Given request: Copy out the items from the line containing "Contacto (1174, 97)" up to and including the line containing "Ayuda (1071, 97)", reproducing each one precisely.

Information shown:
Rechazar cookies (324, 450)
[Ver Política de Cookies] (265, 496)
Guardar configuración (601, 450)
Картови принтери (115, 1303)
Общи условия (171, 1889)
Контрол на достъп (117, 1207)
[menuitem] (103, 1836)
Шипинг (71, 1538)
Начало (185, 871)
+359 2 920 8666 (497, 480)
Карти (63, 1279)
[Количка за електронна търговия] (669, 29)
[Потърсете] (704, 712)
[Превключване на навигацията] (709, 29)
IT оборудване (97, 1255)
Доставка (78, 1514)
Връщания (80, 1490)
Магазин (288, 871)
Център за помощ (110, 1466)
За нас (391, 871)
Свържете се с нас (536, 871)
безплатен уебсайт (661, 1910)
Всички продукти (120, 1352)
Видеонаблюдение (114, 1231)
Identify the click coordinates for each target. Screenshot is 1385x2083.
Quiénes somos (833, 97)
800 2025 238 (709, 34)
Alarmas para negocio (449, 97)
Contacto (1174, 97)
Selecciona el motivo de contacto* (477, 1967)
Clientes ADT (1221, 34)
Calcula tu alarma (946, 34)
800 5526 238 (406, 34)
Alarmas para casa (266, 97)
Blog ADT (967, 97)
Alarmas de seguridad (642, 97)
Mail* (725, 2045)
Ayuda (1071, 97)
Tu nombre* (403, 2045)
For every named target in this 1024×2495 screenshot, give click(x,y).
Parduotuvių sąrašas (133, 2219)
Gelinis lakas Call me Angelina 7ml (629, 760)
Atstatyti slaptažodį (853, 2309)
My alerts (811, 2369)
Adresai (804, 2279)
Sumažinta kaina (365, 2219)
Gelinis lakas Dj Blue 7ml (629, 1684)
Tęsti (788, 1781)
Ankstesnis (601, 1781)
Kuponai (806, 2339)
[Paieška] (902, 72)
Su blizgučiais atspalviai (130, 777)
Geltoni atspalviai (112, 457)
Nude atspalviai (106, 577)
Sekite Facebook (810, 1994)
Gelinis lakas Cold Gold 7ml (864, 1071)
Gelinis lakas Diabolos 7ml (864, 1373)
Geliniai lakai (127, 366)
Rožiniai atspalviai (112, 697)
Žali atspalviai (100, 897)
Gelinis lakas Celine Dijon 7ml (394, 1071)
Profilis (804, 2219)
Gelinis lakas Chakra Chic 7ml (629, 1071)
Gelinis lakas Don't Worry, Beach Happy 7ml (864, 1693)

Response for this exercise:
Contacto (1174, 97)
Selecciona el motivo de contacto* (477, 1967)
Clientes ADT (1221, 34)
Calcula tu alarma (946, 34)
800 5526 238 (406, 34)
Alarmas para casa (266, 97)
Blog ADT (967, 97)
Alarmas de seguridad (642, 97)
Mail* (725, 2045)
Ayuda (1071, 97)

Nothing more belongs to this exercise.